Directed 52 episodes of Documentaries series titled Kisano Ke Mahanayak for DD Kisan during the years 2016-17, focusing on farmers' stories.

Directed a documentary film Empire of Threads in association with Public Service Broadcasting Trust and Prasar Bharati in 2016-17.

Directed 78 episodes of fiction based on Matrei Pushpa novel IDANNMAM in the series Manda Har Yug Mein for DD Kisan channel in 2016-17.

Nominated as a Jury in 7th National Science Film Festival and Competition 2017.
also Chairman of the international jury for KWFF (Kashmir World Film Festival 2017) and board member.

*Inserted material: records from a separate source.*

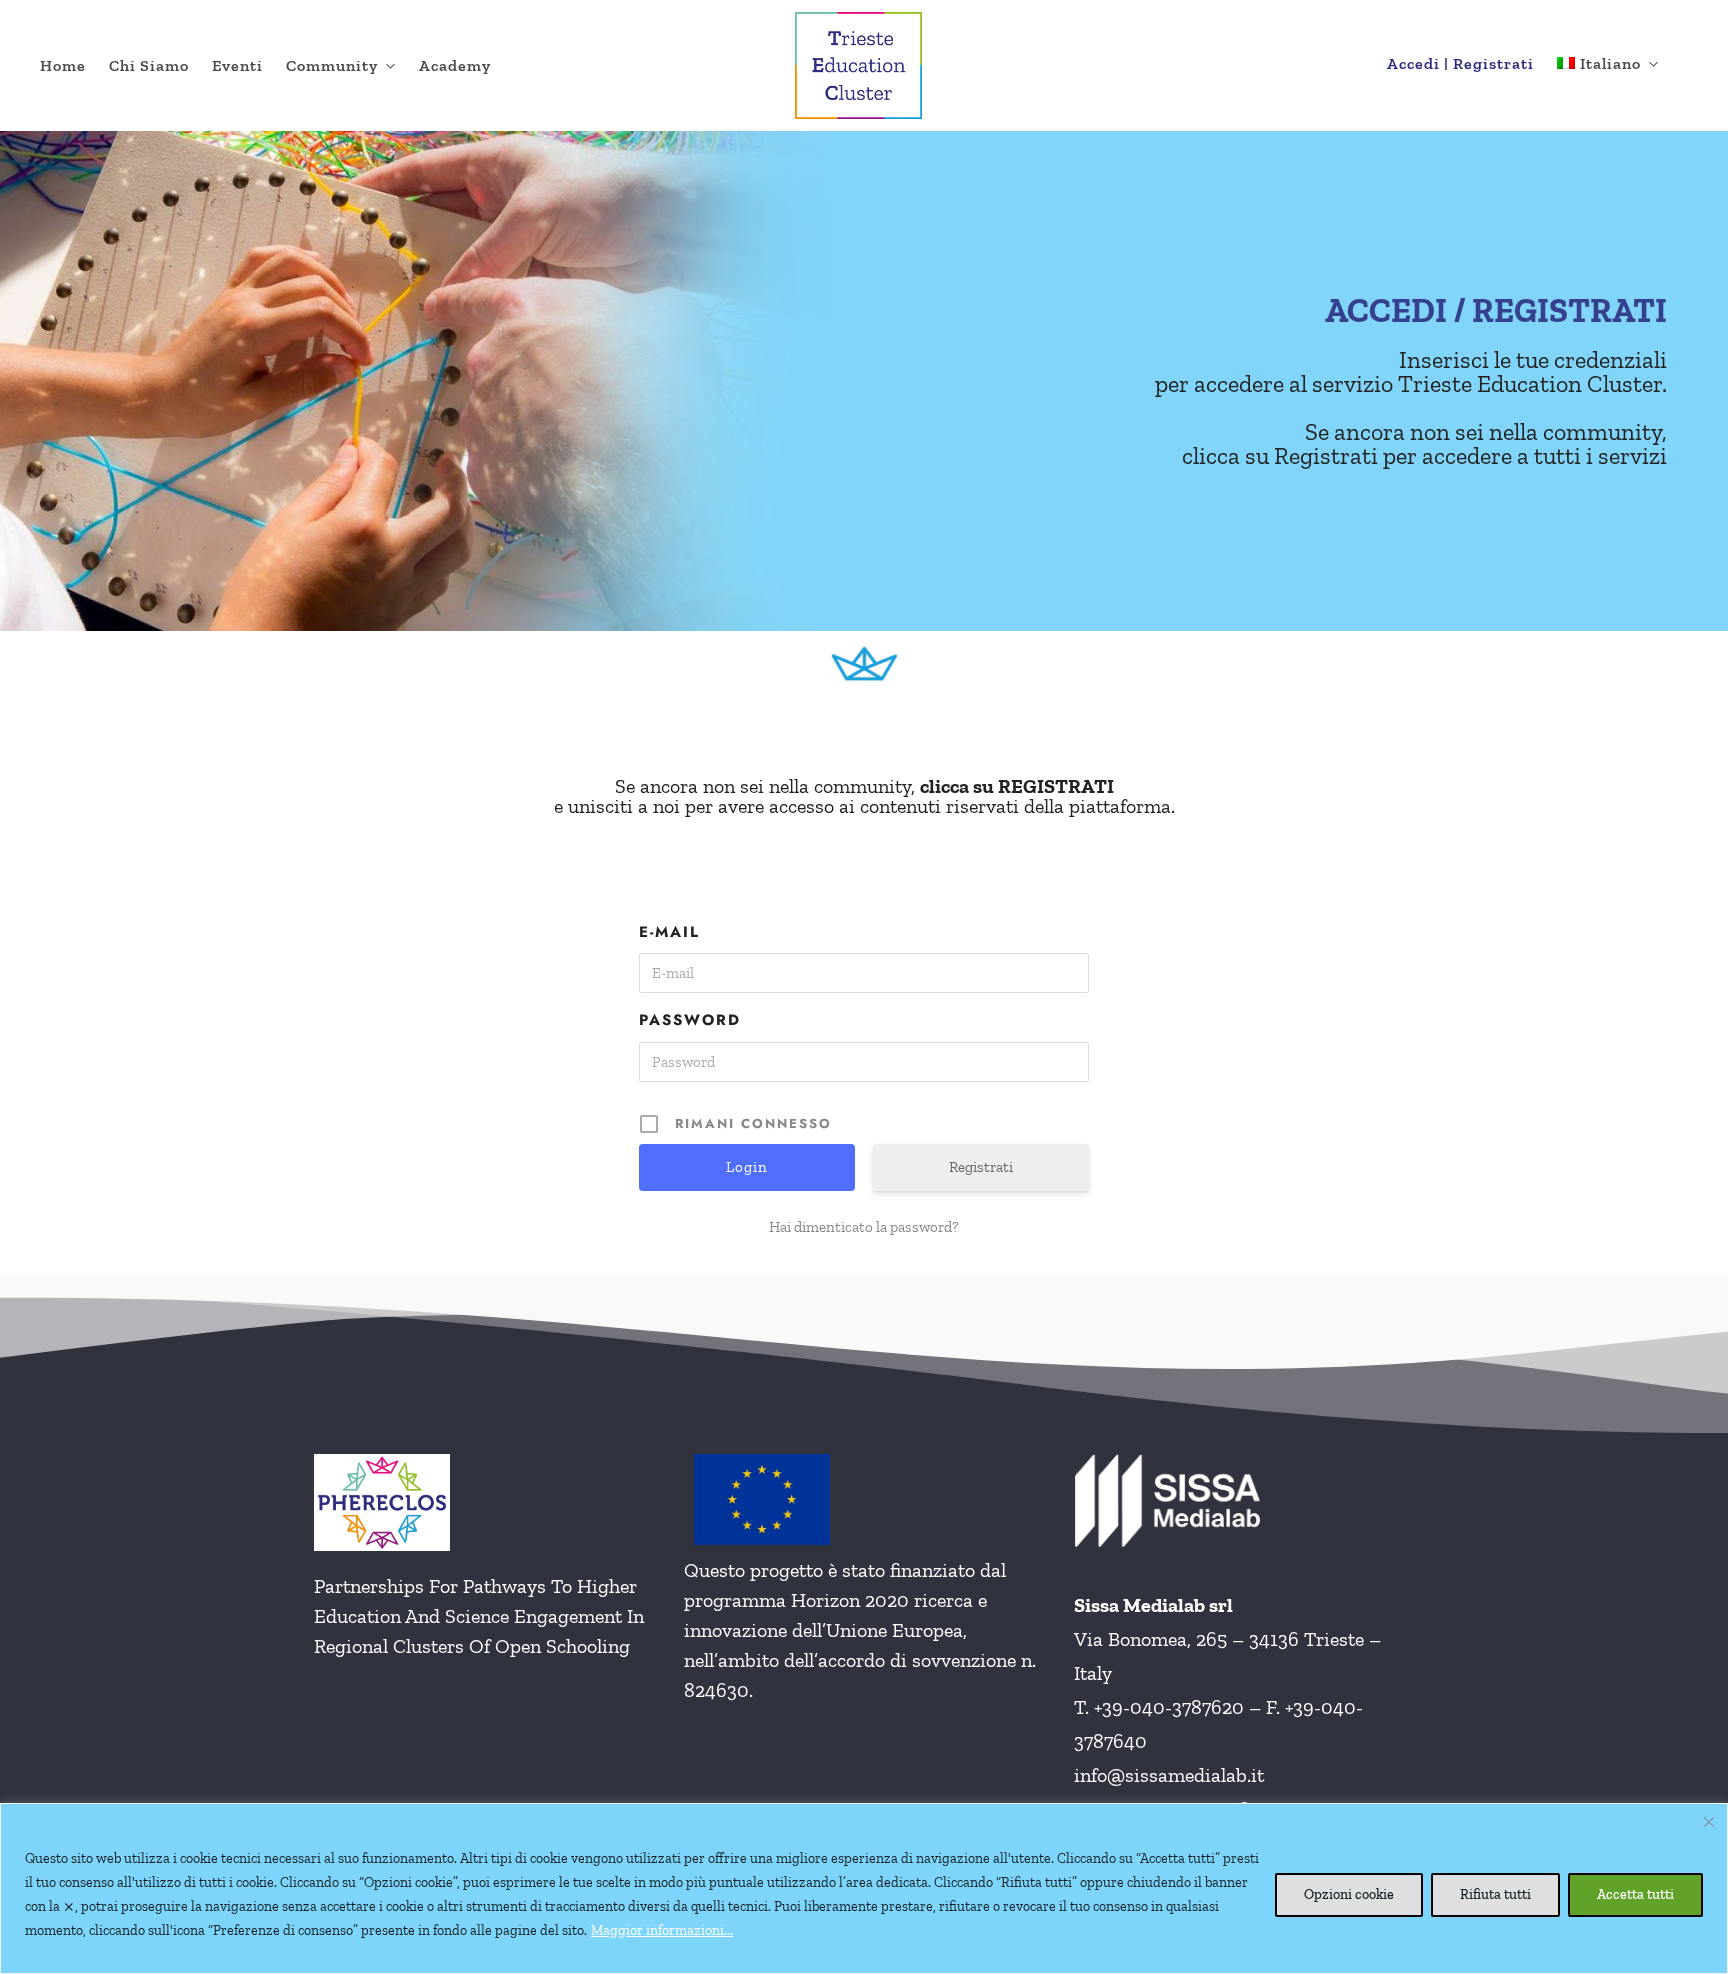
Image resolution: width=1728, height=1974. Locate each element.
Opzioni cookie (1349, 1894)
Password (690, 1020)
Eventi (237, 65)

As a visiting faculty member at institutions like Indian Council for Cultural Relations, National School of Drama, and Indira Gandhi National Centre for the Arts, he imparts knowledge on direction and scriptwriting, shaping the future of Indian cinema.

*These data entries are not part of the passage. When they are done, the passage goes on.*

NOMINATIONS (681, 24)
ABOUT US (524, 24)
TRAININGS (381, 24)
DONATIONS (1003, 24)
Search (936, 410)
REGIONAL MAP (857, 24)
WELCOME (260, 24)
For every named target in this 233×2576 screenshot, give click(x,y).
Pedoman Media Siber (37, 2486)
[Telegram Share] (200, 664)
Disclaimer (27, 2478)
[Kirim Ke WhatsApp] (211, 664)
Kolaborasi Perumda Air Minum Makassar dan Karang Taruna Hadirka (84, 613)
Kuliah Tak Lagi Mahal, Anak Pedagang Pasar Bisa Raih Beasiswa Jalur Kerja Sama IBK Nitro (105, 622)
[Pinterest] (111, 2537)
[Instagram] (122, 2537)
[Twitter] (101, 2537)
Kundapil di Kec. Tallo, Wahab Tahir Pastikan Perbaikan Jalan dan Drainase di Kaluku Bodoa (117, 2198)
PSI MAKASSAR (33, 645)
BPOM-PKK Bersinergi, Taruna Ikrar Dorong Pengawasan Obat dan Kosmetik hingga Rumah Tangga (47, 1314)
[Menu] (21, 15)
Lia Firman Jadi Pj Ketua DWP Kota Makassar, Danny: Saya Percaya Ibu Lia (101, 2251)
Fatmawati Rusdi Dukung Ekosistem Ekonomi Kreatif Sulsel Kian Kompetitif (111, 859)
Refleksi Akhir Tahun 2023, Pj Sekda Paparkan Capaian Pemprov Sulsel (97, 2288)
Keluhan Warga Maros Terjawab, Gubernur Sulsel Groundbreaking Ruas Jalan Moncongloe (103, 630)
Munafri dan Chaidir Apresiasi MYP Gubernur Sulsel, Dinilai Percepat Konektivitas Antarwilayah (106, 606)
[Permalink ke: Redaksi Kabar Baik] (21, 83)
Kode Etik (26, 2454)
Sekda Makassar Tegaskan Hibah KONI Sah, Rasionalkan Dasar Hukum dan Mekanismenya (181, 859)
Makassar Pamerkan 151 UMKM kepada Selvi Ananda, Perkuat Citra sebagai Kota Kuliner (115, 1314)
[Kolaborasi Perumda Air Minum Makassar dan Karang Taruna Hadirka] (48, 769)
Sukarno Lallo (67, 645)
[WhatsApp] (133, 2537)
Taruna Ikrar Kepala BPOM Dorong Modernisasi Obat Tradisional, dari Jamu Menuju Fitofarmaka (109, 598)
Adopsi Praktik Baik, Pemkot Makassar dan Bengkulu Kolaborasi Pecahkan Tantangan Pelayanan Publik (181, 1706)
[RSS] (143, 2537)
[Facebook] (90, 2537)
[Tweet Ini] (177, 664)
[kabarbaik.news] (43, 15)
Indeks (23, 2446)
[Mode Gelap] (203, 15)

His leadership is evident as the Chairman of the Kolkata International Film Festival for documentaries. He is serving as a consultant for film production for the Jharkhand State Livelihood Promotion Society.

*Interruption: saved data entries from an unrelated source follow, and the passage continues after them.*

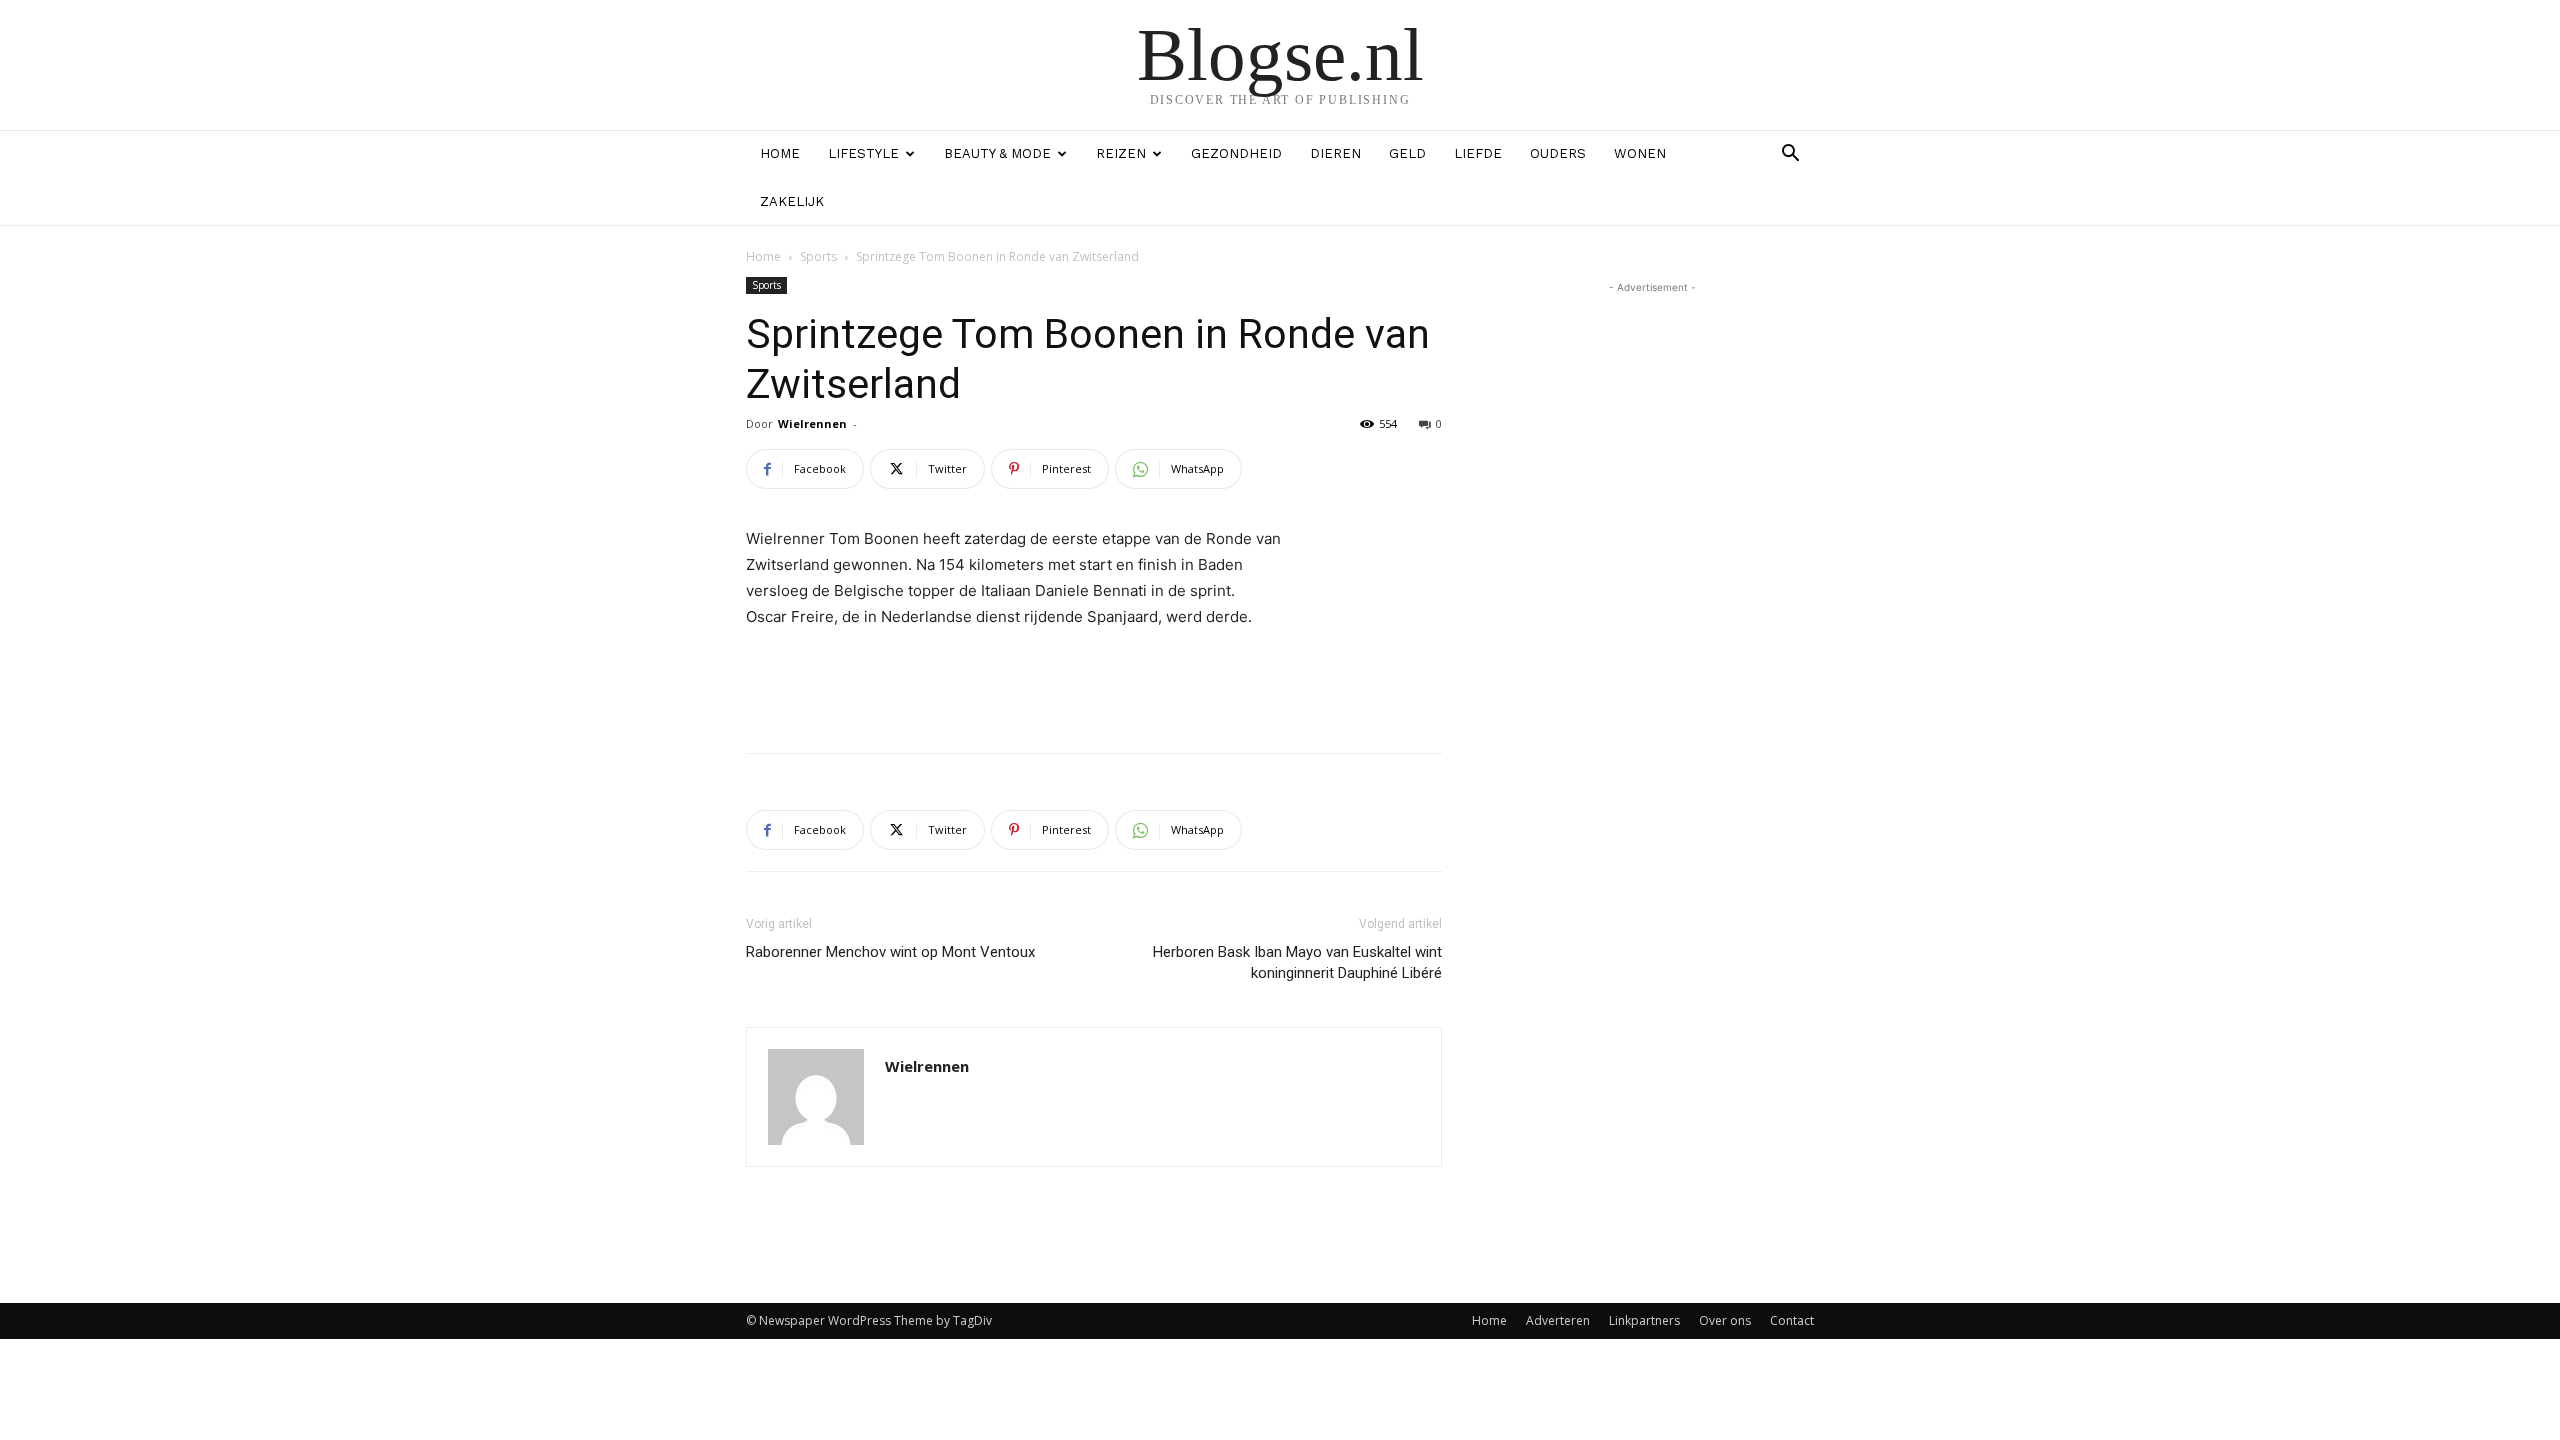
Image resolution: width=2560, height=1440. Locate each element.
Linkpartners (1644, 1320)
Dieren (1335, 153)
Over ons (1725, 1320)
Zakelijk (792, 201)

Additionally, he has taken on the role of Festival Director for the 'Smile International Film Festival for Children & Youth' in partnership with Lake International School, Bhimtal, Nainital, and the Film Trust of India, fostering a platform for young filmmakers. Smile International Film Festival for Children & Youth

He has served as the guest editor for the Shyam Benegal special issue of Hans (magazine).

==Personal life==
He is married and lives in Delhi.

== Awards ==
- 1992: Bhagirathi Ki Pukaar (Call of the Bhagirathi) – National Film Award for Best Investigative Film (Director and Producer)
- 1994: The Women Betrayed – National Film Award for Best Non-Fiction Film on Social Issues (Producer)
- 1996: Sona Maati – National Film Award – Special Jury Prize (Producer)
- 1996: Sona Maati – Golden Lotus in the Mumbai International Film Festival
- 1998: Kol Tales, International Jury Prize, Mumbai International Film Festival
- 2003: Swaraaj – The Little Republic – received the Golden Prize in IRIB – International Film Festival, Isfahan, Iran (Producer and Director)
- 2003: Swaraaj – National Award for Best Feature Film on Social Issues
- 2004: Swaraaj – Audience Favorite Award in Palm Springs International Film Festival (California, USA) 2004
- 2004 Swaraaj – Netpac (critic) award Best Director Award at Dhaka International Film Festival
- 2010 Anwar – Dream of a Dark Night —International jury mention at Mumbai International Film Festival
- 2010: Harvest of Grief has received an award certificate in 2010Los Angeles Reel Film Festival.